- SOURCE EXCERPT -
════════
But can the left itself connect in new ways? In this period of see-sawing between despair and hope, what are the possibilities for a renewed conversation on what redistribution would entail – redistribution of economic resources and assets to be sure, which remain central to projects of the left, but also the redistribution of social and political power which remain marginal? Women, gays, and queers appear to be caught between two forms of nationalism: a state-based, liberal project in which ‘women’ occupy a particular place in governmentalism, and a resurgent populist Africanism which for the most part privileges racial identity over all other forms. Are Zuma and the Malema merely two sides of the same patriarchal coin?
“But can the left itself connect in new ways? In this period of see-sawing between despair and hope, redistribution of economic resources and assets to be sure, but also the redistribution of social and political power which remain marginal?”
The ANC has proven that the old allies of feminism are all too unreliable. Pulled kicking and screaming behind a project of equality over the course of a century, the ANC in government found ways to blunt the concept and denude it of its particular radical content developed by women under its banner. In both Women’s Charters (1954 and 1994), the concept of equality referred to substantive equality. By this was meant attention to the systemic ways in which gender power operated through both the economy and the family-household.
The drafters of the Charters – and the thousands of women involved in the Federation of South African Women and the Women’s National Coalition recognized that representation in the formal institutions of the state mattered: nothing about us without us. They well understood that the law was complicit in inscribing inequality and upholding it in ways that mattered for women’s everyday lives. But as even a cursory reading of the Charters will show, they were at pains to point out that formal discrimination was indelibly tied to maintaining a system of exploitation of women’s labour and control of women’s sexuality.
════════
- GIVEN DATA -
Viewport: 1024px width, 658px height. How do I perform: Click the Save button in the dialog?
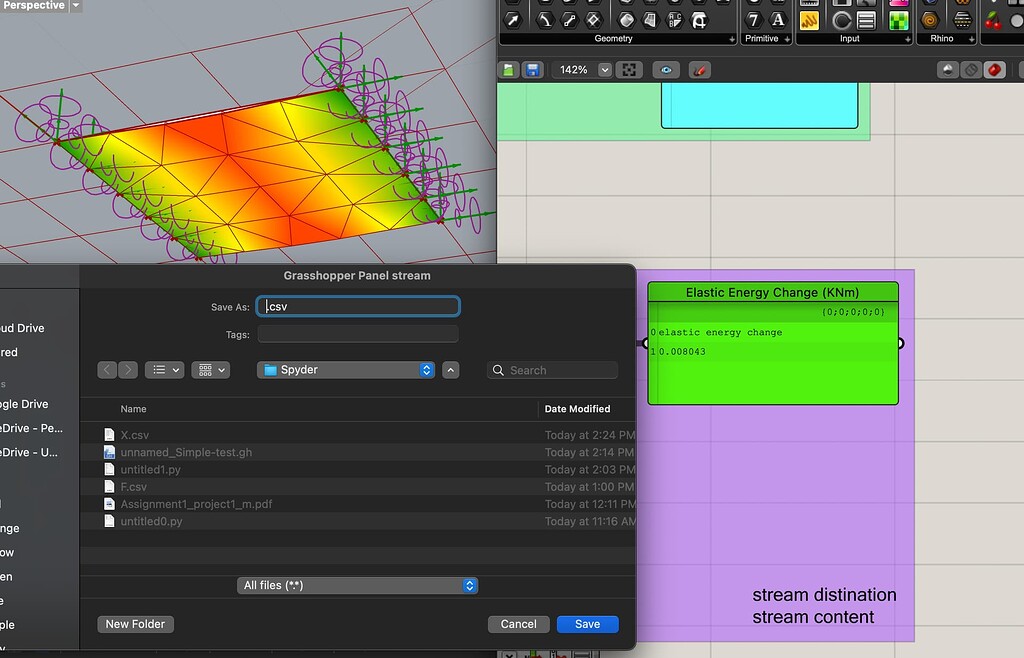click(587, 624)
════════
- REQUIRED ACTIONS -
#1 Revise the stretch of the excerpt on the ANC and feminism from "The drafters of" through "of women’s sexuality.", replacing "cursory" with "brief".
#2 Condense the paragraph of the excerpt on the ANC and feminism that begins "The ANC has proven" into a shorter version that keeps its main facts.
#3 Continue the excerpt on the ANC and feminism from where it stops.
The material is separate from the excerpt on the ANC and feminism and stands apart from it.

- EXPECTED RESULTS -
#1
The drafters of the Charters – and the thousands of women involved in the Federation of South African Women and the Women’s National Coalition recognized that representation in the formal institutions of the state mattered: nothing about us without us. They well understood that the law was complicit in inscribing inequality and upholding it in ways that mattered for women’s everyday lives. But as even a brief reading of the Charters will show, they were at pains to point out that formal discrimination was indelibly tied to maintaining a system of exploitation of women’s labour and control of women’s sexuality.

#2 The ANC has shown that feminism's old allies are unreliable. Pulled reluctantly behind a project of equality over a century, the ANC in government blunted the concept and stripped it of the radical content women had developed under its banner. In both Women's Charters (1954 and 1994), equality meant substantive equality: attention to the systemic ways gender power operated through the economy and the family-household.

#3
That legacy, rich in debate and contestation, has been abandoned by the ANC in government. Going into the democratic era, there was a political consensus that not only should women have greater voice in decision making about public resources, but that those resources should be directed towards reducing the inequalities that are rooted in economic and social structures. That consensus is embodied in the Constitution. To be sure, one part of this related to parity in representation, full legal equality for all, and a public commitment to the rights of women. But that was always understood among feminists inside and out of the ANC to be one side of the bargain; the other side was the redistribution of status and resources.
Slowly but steadily, the last two decades have witnessed the Women’s League taking up the space as official representative of women in politics, in the process dislodging claims for redistribution. Under the presidency of Thabo Mbeki, a form of liberal feminism found firm footing. Women became the face of the modernist, national project of governing. Indeed, South Africa could be an exemplar of the argument made by Nancy Fraser that feminism is a crucial ally in the restructuring of capitalism. The easy incorporation of women into the existing places of power through the use of quotas, the spiraling illusion that projects of gender equality could be disaggregated from decision-making about the economy and the celebratory discourse about women’s progress in the new South Africa are all examples of this.
The Women’s League of course benefited from supporting both Thabo Mbeki and Jacob Zuma: it gained positions for its members in Cabinet and in provincial legislatures, as well as in the Commission on Gender Equality. In 2007 it was poised to nominate a woman for the position of president of the ANC, in line with the suggestions by Mbeki about his successor. Many hoped that successor would be Nkosazana Dlamini-Zuma, a longstanding leader in the Women’s League and a smart and capable politician.
But Mbeki’s game was up and, by the end of that year, the League joined the winning side. It supported Zuma against the views of feminists in its own party, who were concerned about the macho assertions of power, the attitudes of sexual entitlement and the homophobia displayed by Zuma during his rape trial. Standing by their man came at a price. By the 2014 elections it was so hopelessly aligned to Zuma that it could not even maintain the pretense of support for women’s political power. It declared that South Africa was not ready for a woman president. This year it has made an about turn and rumours are that it will be nominating a woman for president at its elective conference this month. Truth is, no amount of spinning can conceal the fact that the Women’s League has done little during the past two decades of democracy to build public support for women’s rights, let alone shift gendered patterns of economic inequality.
“…no amount of spinning can conceal the fact that the Women’s League has done little during the past two decades of democracy to build public support for women’s rights, let alone shift gendered patterns of economic inequality.”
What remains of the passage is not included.